Einen Vorteil sähe ich dabei allerdings, die CETA-Ratifizierung würde vermutlich dann in die Zeit nach den Wahlen verschoben, denn das Risiko würde Gabriel wohl nicht eingehen, diese Aktion dann noch vorher durchzuziehen. Im Falle eines Rücktritts der Kanzlerin würde diese Gnadenfrist allerdings wesentlich kürzer ausfallen und CETA wohl zu einer der ersten Amtshandlungen eines Kanzlers „Siegmar Gabriel“ werden.

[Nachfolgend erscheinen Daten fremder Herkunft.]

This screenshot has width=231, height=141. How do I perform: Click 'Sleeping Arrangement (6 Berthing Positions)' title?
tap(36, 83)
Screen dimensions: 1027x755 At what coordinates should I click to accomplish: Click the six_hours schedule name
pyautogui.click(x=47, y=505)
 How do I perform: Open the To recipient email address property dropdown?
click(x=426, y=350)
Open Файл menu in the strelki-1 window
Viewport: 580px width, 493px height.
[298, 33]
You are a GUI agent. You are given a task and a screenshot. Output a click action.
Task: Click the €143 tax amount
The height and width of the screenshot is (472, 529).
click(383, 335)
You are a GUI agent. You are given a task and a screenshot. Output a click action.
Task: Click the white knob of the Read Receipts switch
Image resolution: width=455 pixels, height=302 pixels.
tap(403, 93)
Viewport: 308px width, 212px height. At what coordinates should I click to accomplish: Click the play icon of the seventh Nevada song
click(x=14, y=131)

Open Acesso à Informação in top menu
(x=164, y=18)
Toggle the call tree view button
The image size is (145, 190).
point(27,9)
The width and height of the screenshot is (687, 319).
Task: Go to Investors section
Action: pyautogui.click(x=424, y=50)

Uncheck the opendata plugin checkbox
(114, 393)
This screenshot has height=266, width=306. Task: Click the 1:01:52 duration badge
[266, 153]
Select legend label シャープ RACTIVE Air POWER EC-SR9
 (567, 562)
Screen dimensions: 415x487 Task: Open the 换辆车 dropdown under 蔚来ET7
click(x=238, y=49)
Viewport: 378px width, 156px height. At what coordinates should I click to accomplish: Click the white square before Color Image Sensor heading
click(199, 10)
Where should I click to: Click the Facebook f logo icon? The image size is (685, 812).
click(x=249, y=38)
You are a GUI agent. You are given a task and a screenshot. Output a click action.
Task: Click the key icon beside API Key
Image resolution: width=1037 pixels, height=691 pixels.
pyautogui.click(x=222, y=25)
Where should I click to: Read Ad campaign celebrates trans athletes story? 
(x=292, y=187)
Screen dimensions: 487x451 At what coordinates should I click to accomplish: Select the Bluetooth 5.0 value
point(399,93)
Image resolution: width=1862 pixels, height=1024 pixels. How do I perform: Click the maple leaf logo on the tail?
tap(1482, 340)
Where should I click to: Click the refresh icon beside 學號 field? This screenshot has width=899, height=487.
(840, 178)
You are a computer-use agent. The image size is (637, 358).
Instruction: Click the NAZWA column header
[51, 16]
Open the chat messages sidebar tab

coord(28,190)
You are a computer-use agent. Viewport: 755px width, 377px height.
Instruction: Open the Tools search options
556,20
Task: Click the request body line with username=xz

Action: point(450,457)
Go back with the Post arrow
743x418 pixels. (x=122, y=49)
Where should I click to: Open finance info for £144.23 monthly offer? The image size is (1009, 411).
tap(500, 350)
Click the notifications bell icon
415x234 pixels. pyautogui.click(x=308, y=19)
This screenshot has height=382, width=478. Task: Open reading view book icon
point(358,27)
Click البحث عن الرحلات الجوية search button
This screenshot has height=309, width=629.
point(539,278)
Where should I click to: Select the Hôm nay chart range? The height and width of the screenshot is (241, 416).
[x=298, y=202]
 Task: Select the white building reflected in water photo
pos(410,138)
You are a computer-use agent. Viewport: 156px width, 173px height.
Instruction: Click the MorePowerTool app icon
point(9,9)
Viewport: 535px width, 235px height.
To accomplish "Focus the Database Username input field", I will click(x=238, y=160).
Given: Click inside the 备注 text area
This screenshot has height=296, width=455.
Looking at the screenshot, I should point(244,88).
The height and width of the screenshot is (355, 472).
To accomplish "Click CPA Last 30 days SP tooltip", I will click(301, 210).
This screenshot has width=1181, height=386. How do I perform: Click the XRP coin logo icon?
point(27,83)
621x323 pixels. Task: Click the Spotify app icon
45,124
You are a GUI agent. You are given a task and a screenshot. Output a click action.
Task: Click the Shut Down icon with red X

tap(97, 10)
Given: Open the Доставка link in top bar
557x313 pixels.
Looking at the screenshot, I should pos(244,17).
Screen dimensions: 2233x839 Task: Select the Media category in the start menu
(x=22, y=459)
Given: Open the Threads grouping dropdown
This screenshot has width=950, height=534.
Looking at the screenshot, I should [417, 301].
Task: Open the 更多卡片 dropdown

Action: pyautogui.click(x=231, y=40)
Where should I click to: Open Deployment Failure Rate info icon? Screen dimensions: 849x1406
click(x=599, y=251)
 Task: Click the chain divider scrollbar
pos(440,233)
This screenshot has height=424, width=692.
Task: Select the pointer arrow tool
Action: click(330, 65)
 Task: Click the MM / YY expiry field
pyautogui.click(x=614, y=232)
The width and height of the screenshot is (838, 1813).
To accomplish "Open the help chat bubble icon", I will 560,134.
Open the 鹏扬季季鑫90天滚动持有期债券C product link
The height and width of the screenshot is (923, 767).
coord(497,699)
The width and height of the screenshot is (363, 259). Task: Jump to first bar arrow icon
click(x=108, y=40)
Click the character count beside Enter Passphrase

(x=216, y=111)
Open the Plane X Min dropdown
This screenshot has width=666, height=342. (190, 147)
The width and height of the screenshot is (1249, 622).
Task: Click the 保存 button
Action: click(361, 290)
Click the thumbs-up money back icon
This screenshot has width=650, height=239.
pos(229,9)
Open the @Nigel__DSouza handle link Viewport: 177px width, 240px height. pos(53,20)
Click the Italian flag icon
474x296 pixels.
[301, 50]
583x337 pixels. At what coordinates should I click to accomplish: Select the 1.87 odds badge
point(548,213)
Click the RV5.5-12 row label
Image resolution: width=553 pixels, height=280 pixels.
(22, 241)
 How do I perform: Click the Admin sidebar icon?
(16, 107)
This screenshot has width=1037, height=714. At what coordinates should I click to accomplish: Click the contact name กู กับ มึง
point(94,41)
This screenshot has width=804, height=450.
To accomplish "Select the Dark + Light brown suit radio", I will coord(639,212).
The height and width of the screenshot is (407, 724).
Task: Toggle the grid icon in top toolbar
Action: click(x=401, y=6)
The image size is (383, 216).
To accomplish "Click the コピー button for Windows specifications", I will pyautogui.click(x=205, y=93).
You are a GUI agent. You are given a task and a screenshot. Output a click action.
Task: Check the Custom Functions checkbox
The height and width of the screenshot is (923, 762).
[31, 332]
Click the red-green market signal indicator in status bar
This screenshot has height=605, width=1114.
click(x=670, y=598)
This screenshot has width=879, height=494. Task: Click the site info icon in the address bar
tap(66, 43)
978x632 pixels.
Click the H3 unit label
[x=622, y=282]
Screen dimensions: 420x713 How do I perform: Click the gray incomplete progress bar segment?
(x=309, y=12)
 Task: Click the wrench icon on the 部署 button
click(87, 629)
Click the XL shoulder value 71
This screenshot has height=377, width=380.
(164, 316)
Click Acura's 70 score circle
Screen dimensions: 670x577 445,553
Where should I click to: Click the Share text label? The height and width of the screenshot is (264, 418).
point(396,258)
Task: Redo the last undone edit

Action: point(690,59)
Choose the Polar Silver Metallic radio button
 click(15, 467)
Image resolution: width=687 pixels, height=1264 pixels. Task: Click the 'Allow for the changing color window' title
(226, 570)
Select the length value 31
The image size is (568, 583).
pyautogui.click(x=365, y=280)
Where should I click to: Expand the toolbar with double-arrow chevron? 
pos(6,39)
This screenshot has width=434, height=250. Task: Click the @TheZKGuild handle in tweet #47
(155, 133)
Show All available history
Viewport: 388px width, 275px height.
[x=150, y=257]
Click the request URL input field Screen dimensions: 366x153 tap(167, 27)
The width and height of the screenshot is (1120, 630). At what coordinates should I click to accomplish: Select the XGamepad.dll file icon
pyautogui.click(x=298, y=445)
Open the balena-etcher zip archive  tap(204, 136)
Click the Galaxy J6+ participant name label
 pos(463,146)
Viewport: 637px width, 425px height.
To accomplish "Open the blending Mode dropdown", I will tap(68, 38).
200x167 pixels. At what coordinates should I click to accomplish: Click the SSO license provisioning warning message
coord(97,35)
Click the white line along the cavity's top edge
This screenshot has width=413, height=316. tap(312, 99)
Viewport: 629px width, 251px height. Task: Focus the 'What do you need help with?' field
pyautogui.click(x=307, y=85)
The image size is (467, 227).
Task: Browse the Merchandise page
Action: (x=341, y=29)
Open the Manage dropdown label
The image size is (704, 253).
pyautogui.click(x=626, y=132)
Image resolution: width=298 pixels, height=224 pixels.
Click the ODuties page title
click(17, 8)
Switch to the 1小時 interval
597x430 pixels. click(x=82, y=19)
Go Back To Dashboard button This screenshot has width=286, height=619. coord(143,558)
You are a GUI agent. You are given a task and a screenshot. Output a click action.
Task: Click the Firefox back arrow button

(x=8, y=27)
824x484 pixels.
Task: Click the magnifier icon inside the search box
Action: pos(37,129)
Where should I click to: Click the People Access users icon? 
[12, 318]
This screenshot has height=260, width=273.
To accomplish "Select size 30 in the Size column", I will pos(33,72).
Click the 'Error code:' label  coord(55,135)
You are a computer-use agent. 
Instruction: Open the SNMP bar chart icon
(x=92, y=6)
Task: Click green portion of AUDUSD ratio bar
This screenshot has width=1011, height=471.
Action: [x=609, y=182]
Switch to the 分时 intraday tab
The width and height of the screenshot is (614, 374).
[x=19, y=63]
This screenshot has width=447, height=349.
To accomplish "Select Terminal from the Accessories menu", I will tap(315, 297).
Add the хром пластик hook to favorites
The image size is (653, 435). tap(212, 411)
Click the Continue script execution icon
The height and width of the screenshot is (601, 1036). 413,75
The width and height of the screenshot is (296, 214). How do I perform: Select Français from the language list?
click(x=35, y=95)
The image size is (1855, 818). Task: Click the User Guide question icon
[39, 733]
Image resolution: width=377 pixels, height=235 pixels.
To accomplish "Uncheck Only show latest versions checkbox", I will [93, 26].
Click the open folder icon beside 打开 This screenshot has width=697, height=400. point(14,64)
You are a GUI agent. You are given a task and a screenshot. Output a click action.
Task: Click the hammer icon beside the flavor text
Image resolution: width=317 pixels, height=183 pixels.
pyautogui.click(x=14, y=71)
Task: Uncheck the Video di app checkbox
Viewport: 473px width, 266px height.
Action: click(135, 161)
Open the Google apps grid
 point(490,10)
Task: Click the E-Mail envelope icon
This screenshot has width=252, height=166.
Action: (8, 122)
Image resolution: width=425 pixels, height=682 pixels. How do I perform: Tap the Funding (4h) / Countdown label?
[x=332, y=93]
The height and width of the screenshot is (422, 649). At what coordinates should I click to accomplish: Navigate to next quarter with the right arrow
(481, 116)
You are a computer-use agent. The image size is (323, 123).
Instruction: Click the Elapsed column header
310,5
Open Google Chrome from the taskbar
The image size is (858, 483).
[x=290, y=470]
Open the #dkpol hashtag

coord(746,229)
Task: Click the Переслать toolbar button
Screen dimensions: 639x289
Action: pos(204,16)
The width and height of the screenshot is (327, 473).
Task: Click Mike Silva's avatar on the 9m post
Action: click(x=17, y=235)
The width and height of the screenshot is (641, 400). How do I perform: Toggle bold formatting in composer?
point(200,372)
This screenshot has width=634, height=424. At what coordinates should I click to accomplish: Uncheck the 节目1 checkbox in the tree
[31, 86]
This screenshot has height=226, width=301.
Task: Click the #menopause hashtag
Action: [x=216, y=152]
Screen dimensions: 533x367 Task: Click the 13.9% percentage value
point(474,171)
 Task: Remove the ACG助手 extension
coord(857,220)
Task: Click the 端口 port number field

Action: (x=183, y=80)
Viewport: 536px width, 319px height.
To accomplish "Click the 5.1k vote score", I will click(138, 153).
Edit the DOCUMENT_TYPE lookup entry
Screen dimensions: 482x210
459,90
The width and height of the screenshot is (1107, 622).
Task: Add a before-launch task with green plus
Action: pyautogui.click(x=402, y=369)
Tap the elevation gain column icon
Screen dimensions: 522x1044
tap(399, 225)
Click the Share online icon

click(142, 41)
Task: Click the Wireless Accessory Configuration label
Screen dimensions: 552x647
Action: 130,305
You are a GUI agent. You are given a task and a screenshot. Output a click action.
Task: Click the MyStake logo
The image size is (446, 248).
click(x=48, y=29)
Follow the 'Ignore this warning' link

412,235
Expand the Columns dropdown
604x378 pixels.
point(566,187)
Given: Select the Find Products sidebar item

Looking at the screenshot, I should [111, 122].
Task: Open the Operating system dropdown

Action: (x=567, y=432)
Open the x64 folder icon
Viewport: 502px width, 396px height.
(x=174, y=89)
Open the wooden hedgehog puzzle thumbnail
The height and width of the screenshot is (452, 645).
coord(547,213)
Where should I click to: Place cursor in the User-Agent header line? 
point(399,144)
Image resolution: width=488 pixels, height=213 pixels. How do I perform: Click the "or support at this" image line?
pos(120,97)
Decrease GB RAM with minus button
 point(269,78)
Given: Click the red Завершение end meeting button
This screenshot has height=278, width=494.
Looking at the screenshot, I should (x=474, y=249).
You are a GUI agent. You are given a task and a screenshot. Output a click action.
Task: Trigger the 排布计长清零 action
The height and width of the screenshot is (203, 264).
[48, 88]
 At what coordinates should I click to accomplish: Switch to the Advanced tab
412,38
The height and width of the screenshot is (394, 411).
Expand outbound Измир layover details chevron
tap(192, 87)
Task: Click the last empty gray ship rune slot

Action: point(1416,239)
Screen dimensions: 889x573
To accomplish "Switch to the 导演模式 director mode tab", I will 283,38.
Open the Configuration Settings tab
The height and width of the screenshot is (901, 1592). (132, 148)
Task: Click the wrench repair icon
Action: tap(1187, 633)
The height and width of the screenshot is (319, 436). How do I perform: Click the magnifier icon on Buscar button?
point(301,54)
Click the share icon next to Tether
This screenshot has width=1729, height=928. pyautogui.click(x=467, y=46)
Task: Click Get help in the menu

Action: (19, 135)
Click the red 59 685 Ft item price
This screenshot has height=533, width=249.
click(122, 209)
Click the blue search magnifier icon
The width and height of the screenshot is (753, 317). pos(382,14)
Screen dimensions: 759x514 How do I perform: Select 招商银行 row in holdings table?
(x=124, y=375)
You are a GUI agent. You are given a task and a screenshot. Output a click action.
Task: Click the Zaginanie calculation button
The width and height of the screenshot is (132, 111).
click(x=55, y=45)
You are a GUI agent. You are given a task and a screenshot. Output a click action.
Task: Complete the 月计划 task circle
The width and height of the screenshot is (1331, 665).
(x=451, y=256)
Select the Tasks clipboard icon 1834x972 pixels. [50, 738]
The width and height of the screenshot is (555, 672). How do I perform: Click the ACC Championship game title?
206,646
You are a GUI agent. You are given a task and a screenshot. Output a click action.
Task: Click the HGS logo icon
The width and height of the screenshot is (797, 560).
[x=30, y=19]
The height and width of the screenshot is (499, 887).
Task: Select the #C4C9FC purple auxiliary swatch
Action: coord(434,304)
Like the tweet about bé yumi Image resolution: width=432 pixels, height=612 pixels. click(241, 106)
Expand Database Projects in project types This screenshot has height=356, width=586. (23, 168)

Wenn ich überhaupt Bedenken habe, dass mein seit ca. 10 Jahren gehegter Wunsch in Erfüllung geht, liegt das ausschließlich in der Frage begründet, was kommt danach und keine der hier genannten Optionen würde ich als akzeptable Lösung ansehen. Ich sehe im politischen Spektrum derzeit niemanden, der eine Politik fürs Volk begründen würde. Lediglich die politischen Floskeln würden ein wenig anders aussehen. Aus meiner Sicht wird schon seit geraumer Zeit die Politik ohnehin nicht mehr von Politikern gestaltet, sondern von einer eher unbekannten, aber Interessen geleiteter Berater-Riege, unterstützt von „Ehemaligen“, die ihre politische Laufbahn genutzt haben, in der Wirtschaft aufgrund ihrer politischen Kontakte lukrative Posten zu erhalten. Eine Änderung dieser Politik bedürfte eines Politikers, der seinen Amtseid nicht nur spricht, sondern auch als Maßstab seiner Politik versteht und entsprechend handelt (Sie sehen, ich habe auch noch andere Träume).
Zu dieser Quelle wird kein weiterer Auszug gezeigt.